Your laws might be different Karen, but you could call up the local police and just ask. I’m sure they’d be happy to let you know. I can understand your fear, as you live alone.
MB (Leah)
April 6
3:53 pm
It sucks when neighborhoods change. And it’s weird how that happens.
A long time ago an ex and I lived in an apt on the west side of Lancaster, PA. For being very close to downtown, it was a fairly safe neighborhood. Lots of older couples living there. We had the middle floor apt. from a converted townhouse with quiet neighbors.
Then the upstairs guy moved out and this woman moved in. Next thing her boyfriend or some guy kept coming around and screaming at her from the street. At all hours.

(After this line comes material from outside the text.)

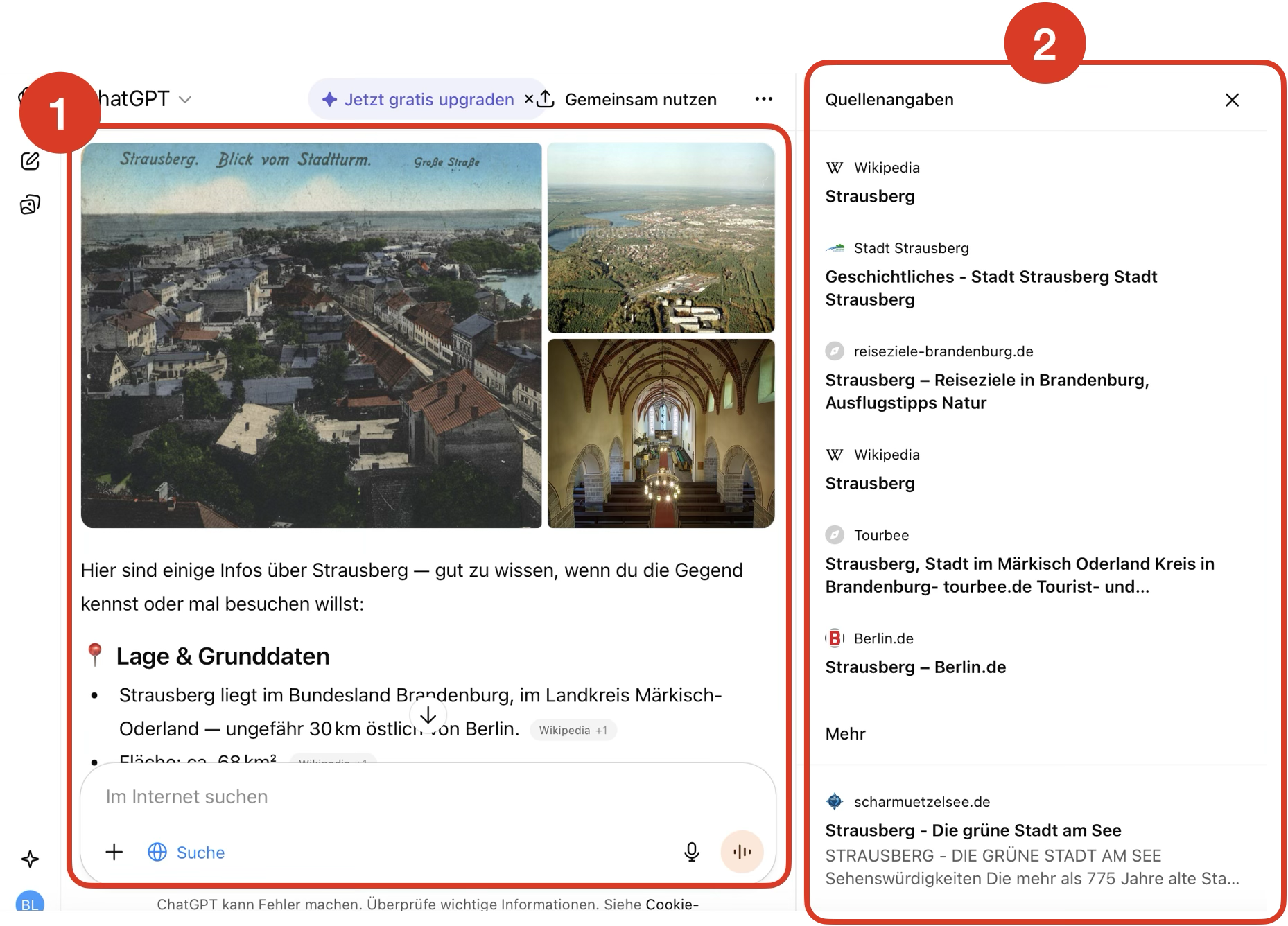The image size is (1288, 926).
Task: Click the Wikipedia +1 citation chip
Action: click(573, 730)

I still felt fairly safe, but of course I had a mace container for when I went to go out on to the street to pick up the boyfriend from work at 3 am.
But then one day we were parking the truck and one of two guys walking by suddenly pulled a gun on us out of nowhere. He was really high on drugs and it was the middle of the afternoon and we got lucky because his friend kept trying to calm him down and pulling him away telling him to be cool. WTF? That really scared us because it was right in front of the house we lived in.
That was it. Our lease was coming up and we told the landlord that we didn’t feel good living there anymore that things were changing, which he was worried about himself.
It’s too bad when things like that happen.
Calling the police, yeah, I’d do it. And insist on not giving my name. Who knows whose life you might be saving.
Las
April 6
7:45 pm
I’d probably call the police the first time, but if it keeps happening I wouldn’t bother unless it was interrupting my sleep. Frankly, I have no patience for people who choose to stay in abusive relationships…let them kill each other.
AztecLady
April 6
8:00 pm
(KCfla, Karen lives in the UK–it is I, azteclady, who lives in FL)
Las, while disagreeing with you quite a bit on the “no patience, let them kill each other” bit, there’s more to this. Let’s say he kills her and then we have the cops hunting for a killer in the neighborhood. That would certainly interrupt my sleep–for a long while.
karen Scott
April 6
8:04 pm
KcFla, the post is by AL. 🙂
Ann Bruce
April 7
1:03 am
The words hell and hand-basket come to mind.
Anyway, I like to err on the side of caution and call the cops. After all, my tax dollars–and speeding tickets–pay their salaries.
Besides, you want to prevent these tragedies.
Las
April 7
1:06 am
AL, I totally understand what you’re saying…I certainly don’t want to know there’s a killer in my neighborhood, and I’d also feel guilty about it for a while. But I firmly believe that we can’t, and probably shouldn’t try to, protect people from themselves. The police get called, guy get’s taken away, then released, and she’s still there waiting for him? Her choice, her problem. We’re not living in a time where women have no options and these things are never discussed. We’ve had Nicole Simpson, Tina Turner; we hear over and over again about domestic violence and how those men don’t change and just get worse. So, yeah, no patience.
KCfla
April 7
1:43 am
First – My Bad!
I was so caught up in the topic, I didn’t look at the actual author. Concider me schooled.
However, I still stand by what I stated. Any police officer i’ve ever known was more than willing to let the ” everyperson” know what the laws/rules/exceptions are. Because they do rely on us to help them out when things like this are going on . After all , they can’t be everywhere.
eggs
April 7
4:16 am
@KS re: living alone. I thought I must have missed something too. K lives alone?! What happened to that tall guy?! And they just bought that lovely new house and everything ! I was just about to start scrolling back through the archives when I realized it was an AL post.